1 つの処理(トランザクション)を 1 つの関数・スクリプトとして実装する構造スタイル。
画面や API の「1 ユースケース= 1 関数」というシンプルな設計で、小規模システムに向く。

✅ 解決しようとした問題

Transaction Script は Big Ball of Mud のような混沌よりは秩序があり、
次のような現実的課題を解決するために採用されることが多い。

  • まずは動くものを作りたい
  • 要件が複雑でない
  • ドメインルールが軽く、ビジネスロジックは“処理の直列手続き”で済む
  • データ構造も単純で、アプリ内部の “表現” と “DB 構造” がほぼ一致している
  • 設計コストを最小にしたい(開発期間が短い)

✅ 基本思想・ルール

Transaction Script は次のような特徴を持つ:

  • 各処理単位(Use Case / API Handler / バッチジョブ)ごとに関数を作る
  • ビジネスロジックはその関数内部に “直列で” 書かれる
  • データアクセスも関数内で直接呼ばれることが多い
  • Domain Model のような複雑なオブジェクトは不要
  • 他の関数との共有ロジックはできるだけ減らされる(または増やしてはいけない)

実装例のイメージ:

processOrder()
→ 入力チェック
→ 在庫確認
→ 決済呼び出し
→ 注文レコードの保存
→ 完了レスポンス

✅ 得意なアプリケーション

  • CRUD 中心のシンプルアプリ
  • 小規模な管理画面
  • 数週間〜数ヶ月の短命プロダクト
  • データモデルと UI がほぼ一致する Web アプリ
  • 小規模スタートアップの MVP(最小実用製品)

❌ 不向きなケース

  • ビジネスロジックが複雑で “手続き列” では表現しきれない
  • 読み取り・書き込みロジックが大量に分散していく
  • 同じ処理のバリエーションが増える
  • ステートや不変条件の制御が必要(DDD が向く領域)
  • 長期運用・機能追加が継続的に発生するプロダクト

✅ 歴史(系譜・親スタイル)

  • Fowler の Patterns of Enterprise Application Architecture によって明確化された
  • Big Ball of Mud → Transaction Script → Layered Architecture と発展
  • 小規模 → 中規模へスケールさせる際に「限界」が現れ、
    Domain Model / Layered などが登場した

✅ 関連スタイル

✅ 代表的なフレームワーク

Transaction Script は特定のフレームワークに依存しないが、
“1 ユースケース= 1 関数” の構造を自然に誘導する場面が多い。

  • Next.js / Node.js(API Routes / Route Handlers)

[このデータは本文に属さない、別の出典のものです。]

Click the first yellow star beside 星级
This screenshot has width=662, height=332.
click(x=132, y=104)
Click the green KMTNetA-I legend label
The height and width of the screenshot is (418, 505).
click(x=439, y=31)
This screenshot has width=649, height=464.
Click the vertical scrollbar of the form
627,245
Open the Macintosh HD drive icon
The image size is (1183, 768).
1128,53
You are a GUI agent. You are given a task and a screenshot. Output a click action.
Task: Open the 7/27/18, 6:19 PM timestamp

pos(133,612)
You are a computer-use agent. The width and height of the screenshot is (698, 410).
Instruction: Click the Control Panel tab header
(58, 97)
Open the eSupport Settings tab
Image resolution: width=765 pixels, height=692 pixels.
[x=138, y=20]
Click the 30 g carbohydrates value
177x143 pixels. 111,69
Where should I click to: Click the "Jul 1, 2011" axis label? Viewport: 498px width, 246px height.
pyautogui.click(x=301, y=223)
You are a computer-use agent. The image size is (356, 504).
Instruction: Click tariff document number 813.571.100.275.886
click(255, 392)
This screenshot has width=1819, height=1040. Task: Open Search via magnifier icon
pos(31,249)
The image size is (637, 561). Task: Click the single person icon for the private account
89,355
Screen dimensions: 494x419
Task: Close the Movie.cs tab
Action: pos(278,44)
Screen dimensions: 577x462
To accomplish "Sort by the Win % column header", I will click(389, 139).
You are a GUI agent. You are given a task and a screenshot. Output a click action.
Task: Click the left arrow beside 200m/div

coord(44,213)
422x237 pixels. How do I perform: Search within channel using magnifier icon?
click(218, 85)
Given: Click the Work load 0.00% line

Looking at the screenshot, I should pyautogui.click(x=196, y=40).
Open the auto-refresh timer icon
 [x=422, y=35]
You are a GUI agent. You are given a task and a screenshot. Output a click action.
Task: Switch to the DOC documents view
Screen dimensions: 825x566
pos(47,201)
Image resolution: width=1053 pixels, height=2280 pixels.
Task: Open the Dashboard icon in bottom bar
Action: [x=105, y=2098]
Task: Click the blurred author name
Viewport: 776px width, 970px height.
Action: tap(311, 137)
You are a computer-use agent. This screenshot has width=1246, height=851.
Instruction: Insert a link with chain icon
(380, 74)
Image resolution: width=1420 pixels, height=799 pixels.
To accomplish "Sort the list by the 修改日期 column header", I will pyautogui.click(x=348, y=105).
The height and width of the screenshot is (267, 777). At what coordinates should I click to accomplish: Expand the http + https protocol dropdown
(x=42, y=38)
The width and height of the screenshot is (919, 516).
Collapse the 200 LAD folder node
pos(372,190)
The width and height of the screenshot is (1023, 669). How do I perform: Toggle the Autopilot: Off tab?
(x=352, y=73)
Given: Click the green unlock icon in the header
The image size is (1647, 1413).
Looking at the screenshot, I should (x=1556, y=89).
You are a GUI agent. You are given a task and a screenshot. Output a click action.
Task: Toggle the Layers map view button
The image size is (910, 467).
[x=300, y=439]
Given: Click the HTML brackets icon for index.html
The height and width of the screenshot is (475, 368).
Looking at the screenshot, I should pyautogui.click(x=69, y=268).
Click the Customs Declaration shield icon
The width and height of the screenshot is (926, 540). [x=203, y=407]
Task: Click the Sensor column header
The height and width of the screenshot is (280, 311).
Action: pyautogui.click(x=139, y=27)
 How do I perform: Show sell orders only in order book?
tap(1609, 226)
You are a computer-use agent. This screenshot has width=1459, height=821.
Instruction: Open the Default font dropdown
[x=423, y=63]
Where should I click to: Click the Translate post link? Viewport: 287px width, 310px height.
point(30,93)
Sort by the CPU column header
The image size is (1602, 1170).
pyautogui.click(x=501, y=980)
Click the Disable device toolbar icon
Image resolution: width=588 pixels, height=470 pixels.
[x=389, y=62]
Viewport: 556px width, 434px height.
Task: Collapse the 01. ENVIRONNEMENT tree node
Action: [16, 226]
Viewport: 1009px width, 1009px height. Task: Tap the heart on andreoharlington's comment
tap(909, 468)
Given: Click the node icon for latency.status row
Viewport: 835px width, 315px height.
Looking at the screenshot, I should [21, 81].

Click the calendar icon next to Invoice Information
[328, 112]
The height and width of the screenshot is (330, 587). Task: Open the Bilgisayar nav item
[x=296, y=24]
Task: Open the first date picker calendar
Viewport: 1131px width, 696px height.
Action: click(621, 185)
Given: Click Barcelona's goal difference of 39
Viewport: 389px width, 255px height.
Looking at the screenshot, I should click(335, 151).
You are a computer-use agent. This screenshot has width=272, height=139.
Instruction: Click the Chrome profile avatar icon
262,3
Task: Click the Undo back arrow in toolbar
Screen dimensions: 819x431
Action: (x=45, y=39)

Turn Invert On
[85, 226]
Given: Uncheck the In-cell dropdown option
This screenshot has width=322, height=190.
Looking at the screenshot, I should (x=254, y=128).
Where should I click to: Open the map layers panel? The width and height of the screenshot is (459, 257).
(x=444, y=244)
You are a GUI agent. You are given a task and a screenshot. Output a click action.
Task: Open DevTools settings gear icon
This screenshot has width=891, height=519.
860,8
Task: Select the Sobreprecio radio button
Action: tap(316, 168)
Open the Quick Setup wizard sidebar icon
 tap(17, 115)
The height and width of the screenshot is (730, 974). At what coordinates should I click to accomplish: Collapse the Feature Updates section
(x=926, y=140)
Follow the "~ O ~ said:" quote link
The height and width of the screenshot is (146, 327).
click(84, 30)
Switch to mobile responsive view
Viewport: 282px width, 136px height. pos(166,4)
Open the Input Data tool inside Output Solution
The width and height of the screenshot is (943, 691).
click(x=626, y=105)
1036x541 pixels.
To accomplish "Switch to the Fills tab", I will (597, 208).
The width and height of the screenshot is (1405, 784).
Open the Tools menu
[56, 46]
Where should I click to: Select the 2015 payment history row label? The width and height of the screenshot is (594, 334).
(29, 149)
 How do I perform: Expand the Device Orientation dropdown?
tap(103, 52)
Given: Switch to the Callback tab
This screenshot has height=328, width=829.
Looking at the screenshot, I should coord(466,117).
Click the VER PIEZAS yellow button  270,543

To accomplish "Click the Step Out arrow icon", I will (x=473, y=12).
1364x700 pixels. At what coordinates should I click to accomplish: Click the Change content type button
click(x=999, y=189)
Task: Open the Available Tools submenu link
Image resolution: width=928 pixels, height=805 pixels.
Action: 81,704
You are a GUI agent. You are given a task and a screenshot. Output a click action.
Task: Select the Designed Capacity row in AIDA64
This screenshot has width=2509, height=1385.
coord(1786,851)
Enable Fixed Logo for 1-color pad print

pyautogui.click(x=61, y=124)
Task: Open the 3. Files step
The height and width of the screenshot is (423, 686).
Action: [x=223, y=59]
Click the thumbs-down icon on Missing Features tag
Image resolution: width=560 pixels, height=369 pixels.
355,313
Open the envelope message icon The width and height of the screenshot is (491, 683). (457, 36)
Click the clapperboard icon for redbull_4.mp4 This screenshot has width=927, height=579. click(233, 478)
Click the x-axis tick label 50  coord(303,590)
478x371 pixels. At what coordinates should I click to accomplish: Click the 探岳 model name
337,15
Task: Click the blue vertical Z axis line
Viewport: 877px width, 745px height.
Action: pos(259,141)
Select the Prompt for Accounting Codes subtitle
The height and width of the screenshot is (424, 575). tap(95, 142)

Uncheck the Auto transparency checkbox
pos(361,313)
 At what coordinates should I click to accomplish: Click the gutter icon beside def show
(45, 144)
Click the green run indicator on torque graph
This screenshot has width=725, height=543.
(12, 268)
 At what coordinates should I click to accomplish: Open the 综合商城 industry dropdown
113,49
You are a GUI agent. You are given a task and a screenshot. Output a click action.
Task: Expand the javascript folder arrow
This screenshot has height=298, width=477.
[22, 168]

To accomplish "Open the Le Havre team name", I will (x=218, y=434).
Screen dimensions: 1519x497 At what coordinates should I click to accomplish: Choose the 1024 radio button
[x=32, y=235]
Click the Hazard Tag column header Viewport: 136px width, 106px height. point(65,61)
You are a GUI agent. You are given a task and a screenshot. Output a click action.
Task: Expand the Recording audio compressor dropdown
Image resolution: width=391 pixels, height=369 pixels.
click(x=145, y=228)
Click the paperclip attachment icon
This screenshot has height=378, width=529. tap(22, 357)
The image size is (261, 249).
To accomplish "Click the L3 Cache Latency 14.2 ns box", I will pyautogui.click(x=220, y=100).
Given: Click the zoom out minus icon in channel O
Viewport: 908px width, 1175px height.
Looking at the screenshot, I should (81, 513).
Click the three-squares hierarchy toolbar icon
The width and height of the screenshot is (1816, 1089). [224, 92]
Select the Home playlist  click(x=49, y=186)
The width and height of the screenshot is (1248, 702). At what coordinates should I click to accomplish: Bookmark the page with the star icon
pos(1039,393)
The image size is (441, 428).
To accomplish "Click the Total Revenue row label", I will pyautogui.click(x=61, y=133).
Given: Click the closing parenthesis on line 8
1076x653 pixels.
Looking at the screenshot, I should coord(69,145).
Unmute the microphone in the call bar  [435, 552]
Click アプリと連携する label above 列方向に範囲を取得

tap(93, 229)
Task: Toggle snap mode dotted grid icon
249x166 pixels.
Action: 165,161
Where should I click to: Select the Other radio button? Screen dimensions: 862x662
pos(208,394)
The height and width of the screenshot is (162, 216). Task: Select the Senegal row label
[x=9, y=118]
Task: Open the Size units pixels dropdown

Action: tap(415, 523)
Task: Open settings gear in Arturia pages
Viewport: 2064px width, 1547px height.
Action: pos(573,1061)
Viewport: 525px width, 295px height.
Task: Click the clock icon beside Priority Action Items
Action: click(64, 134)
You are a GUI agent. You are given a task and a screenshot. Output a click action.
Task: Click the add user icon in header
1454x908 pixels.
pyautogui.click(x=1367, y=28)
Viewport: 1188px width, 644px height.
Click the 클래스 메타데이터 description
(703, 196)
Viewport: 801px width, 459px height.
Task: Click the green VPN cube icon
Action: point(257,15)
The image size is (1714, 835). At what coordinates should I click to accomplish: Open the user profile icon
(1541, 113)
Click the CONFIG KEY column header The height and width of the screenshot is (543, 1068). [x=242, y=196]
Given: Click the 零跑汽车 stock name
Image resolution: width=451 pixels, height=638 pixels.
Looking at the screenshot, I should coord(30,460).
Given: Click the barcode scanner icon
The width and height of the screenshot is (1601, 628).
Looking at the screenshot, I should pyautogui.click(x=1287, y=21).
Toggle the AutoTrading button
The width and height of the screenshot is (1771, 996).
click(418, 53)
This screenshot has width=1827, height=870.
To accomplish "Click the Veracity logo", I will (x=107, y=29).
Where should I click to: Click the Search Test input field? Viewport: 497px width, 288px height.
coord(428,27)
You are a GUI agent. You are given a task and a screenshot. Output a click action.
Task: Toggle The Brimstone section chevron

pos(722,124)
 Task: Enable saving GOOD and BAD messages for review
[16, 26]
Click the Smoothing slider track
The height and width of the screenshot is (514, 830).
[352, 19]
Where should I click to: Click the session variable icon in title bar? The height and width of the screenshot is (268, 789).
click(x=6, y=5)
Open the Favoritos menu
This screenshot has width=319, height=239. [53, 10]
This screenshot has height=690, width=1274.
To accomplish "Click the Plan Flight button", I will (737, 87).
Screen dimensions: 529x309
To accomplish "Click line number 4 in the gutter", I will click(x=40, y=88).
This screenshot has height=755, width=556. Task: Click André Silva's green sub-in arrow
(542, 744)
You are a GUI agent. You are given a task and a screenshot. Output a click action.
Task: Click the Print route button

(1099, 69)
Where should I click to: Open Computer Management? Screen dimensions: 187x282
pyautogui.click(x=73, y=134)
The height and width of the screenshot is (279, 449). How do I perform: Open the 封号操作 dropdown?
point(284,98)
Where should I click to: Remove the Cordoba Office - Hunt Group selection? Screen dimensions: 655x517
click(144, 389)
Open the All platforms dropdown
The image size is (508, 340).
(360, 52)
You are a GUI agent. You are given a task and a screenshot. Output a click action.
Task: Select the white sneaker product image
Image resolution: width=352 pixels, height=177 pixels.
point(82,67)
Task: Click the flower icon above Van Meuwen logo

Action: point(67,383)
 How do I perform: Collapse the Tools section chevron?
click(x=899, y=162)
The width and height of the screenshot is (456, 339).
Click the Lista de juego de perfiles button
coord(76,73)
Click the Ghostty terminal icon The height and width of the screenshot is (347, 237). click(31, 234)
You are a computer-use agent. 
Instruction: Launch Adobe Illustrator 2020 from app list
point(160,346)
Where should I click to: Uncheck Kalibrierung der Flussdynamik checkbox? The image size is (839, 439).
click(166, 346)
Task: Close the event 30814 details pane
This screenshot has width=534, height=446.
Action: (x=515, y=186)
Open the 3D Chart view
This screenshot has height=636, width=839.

    • 単一関数でリクエスト → レスポンスを完結させやすい
    • 手続き的処理が中心の小規模 API に向く
  • Laravel / Rails(Controller 内の手続き的処理)

    • 小規模 CRUD では Controller 内に処理が集まりやすく Transaction Script 化しやすい
  • サーバレス系(AWS Lambda / Cloud Functions)

    • 1 関数 = 1 処理となるため、Transaction Script と非常に相性が良い

✅ このスタイルを支えるデザインパターン

Transaction Script 自体は “パターンをほぼ必要としないシンプル構造” だが、
以下のパターンが部分的に補助的役割を果たす。

  • Command

    • 処理単位(Use Case)を操作オブジェクトとして表現する際に利用される
    • トランザクション処理の「操作」を明確化できる
  • Template Method

    • 複数の Transaction Script 間で処理ステップが似ている場合の抽象化に向く
    • 例:共通の前処理・後処理を統一化する
  • Strategy

    • 処理の“差し替え点”が発生した場合に使用されることがある
    • 基本的には TS の守備範囲外だが、成長時に補助として現れる

✅ まとめ

Transaction Script は、簡単なアプリケーションに最適な「現実的・実用的な」構造スタイル

しかし成長し続けるプロダクトでは、ロジックの重複・肥大化・変更困難・テスト困難が急速に拡大する。

そのため、「スケールしない」ことを理解したうえで使うべきスタイルと言える。